Des propriétaires construisent une maison sur la parcelle contigüe d’une maison existante. Cette construction entraîne une perte d’ensoleillement significative (…)

Des propriétaires construisent une maison sur la parcelle contigüe d’une maison existante. Cette construction entraîne une perte d’ensoleillement significative.

Celle-ci est appréciée par un expert judiciaire : de 20 à 72% selon les pièces de la maison et de 58% pour la pièce principale où l’éclairage artificiel s’impose désormais en permanence.

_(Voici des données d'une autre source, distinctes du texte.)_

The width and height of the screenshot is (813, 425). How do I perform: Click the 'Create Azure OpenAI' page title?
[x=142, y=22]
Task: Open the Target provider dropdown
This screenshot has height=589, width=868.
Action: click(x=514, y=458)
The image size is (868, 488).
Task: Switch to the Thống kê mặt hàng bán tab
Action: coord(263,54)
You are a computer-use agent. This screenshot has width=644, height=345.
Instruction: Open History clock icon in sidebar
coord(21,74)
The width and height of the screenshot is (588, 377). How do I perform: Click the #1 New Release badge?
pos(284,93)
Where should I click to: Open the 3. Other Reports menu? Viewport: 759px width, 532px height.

La Cour de cassation considère que cette nuisance, par son importance, constitue un trouble anormal de voisinage qui mérite d’être indemnisé par des dommages-intérêts.

L’appréciation du trouble anormal de voisinage se fait de façon pragmatique, au coup par coup et l’ampleur du trouble est l’élément essentiel qui permet de le caractériser en l’appelant « anormal ».

Vos témoignages

  • LE BERRE 21 mars 2019 19:05

    Merci de soulever ce problème. je suis conciliateur de Justice depuis 20 ans et mon saint patron est St Yves car il pratiquait plus que les avocats la conciliation.le problème que vous soulevez est particulièreme,nt difficile à traiter en conciliation et je le rencontre très souvent. ( proximité des arbres etc….) Vue sur la mer occultée etc… bien souvent cela se termine au tribunal d’instance car à notre époque la conciliation est devenue très difficile.